──────── Extracted information ────────

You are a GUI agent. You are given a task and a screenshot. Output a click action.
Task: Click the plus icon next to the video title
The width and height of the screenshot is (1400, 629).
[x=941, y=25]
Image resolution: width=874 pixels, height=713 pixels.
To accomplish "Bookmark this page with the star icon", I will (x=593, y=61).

────────
──────── Extracted information ────────

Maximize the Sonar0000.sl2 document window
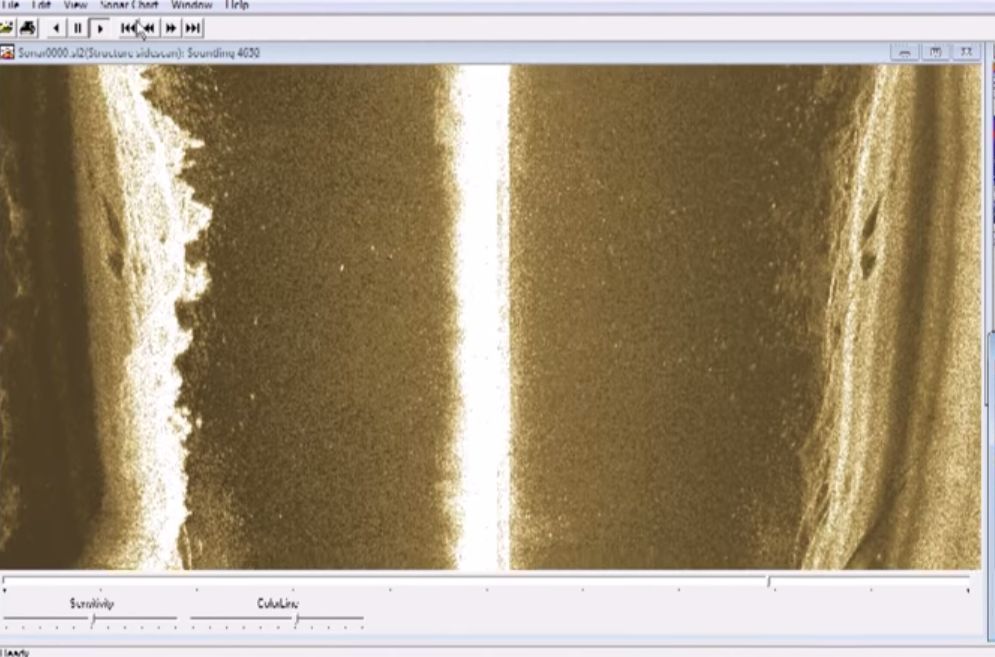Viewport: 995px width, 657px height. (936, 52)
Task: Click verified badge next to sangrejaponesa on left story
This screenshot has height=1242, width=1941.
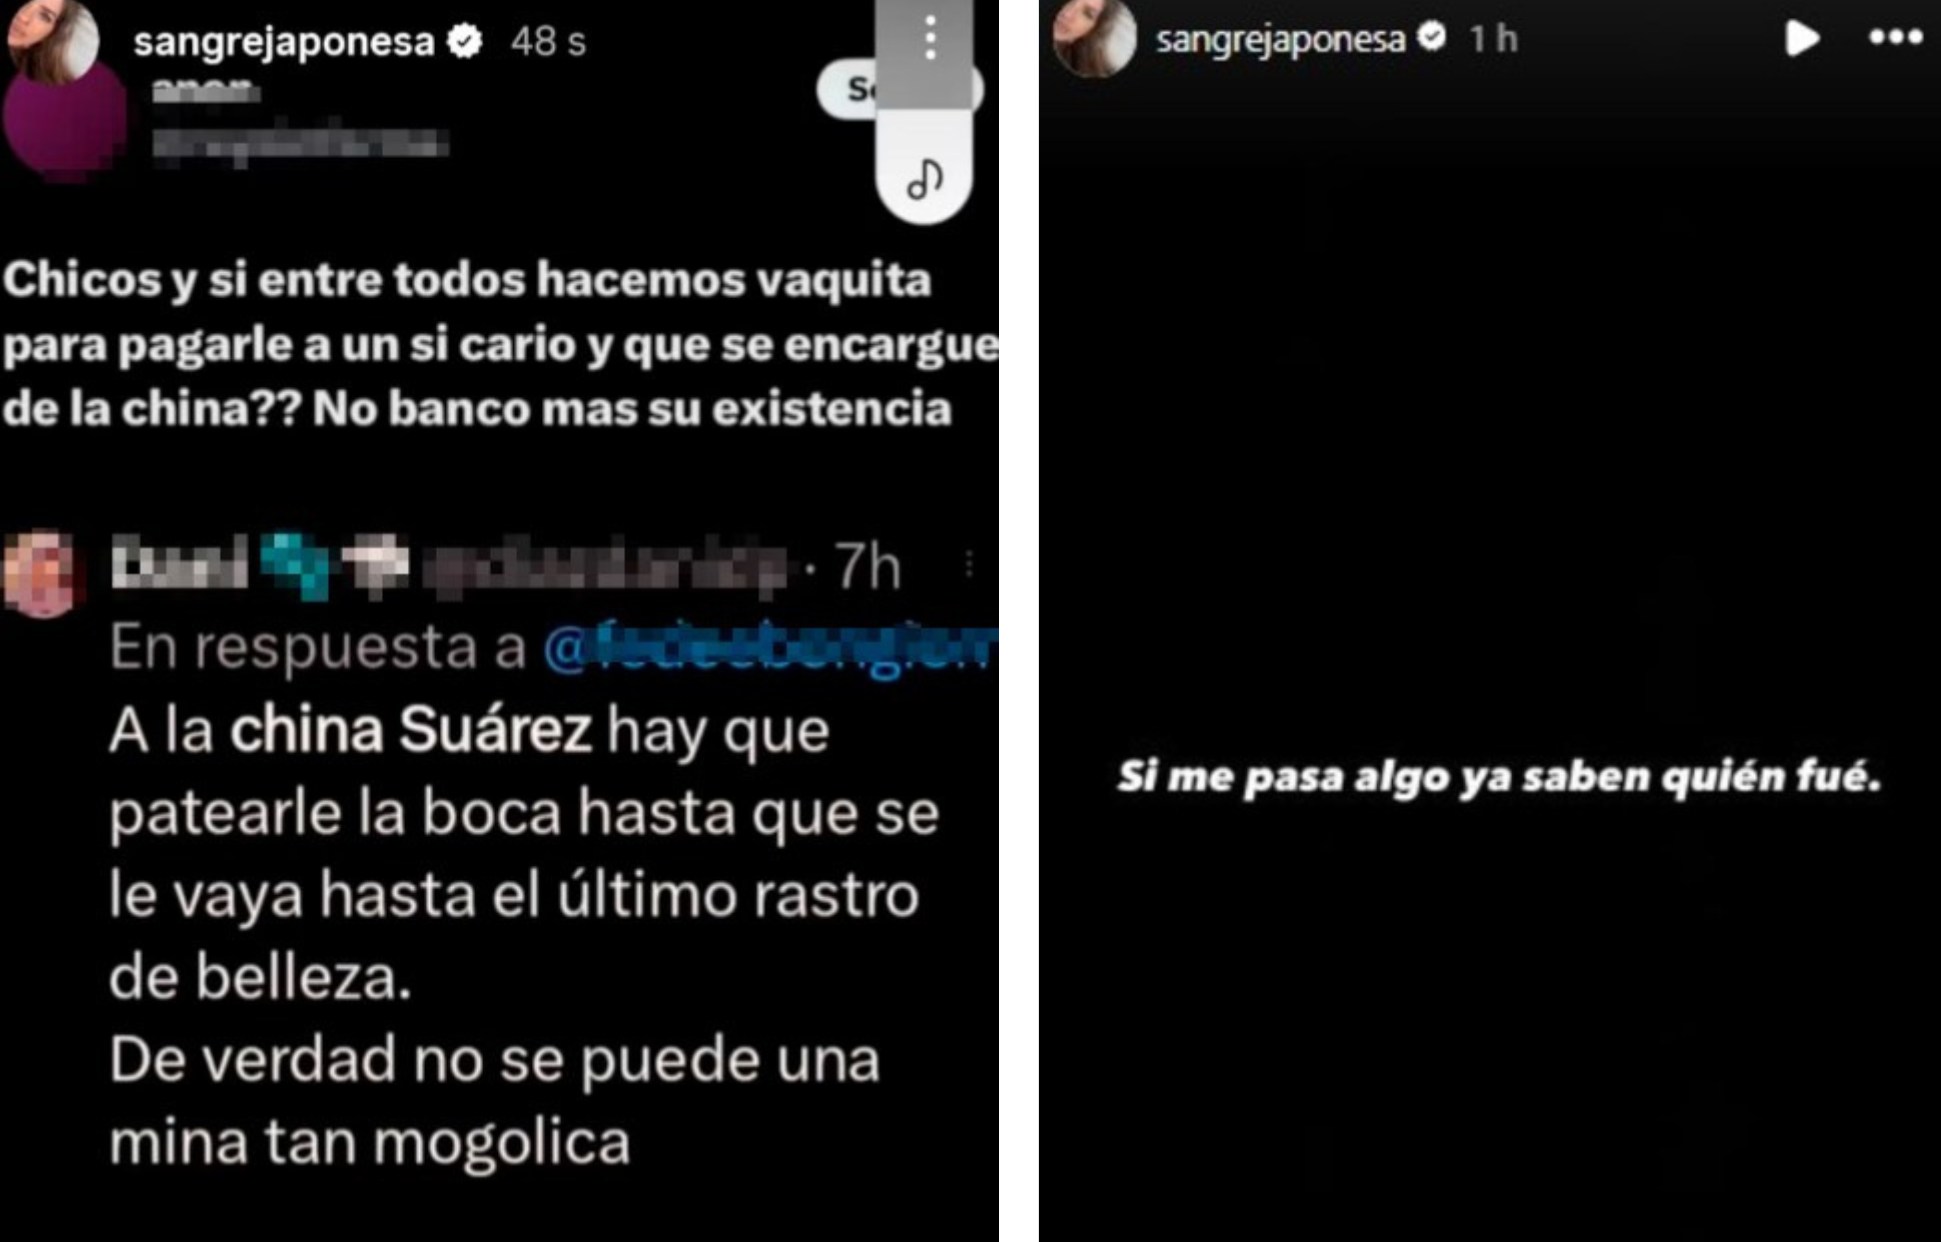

────────

Your answer should be the exact lines above from the one containing "Maximize the Sonar0000.sl2 document window" through the one containing "This screenshot has height=1242, width=1941.", with both end lines kept and the pictures removed, please.

Maximize the Sonar0000.sl2 document window
Viewport: 995px width, 657px height. (936, 52)
Task: Click verified badge next to sangrejaponesa on left story
This screenshot has height=1242, width=1941.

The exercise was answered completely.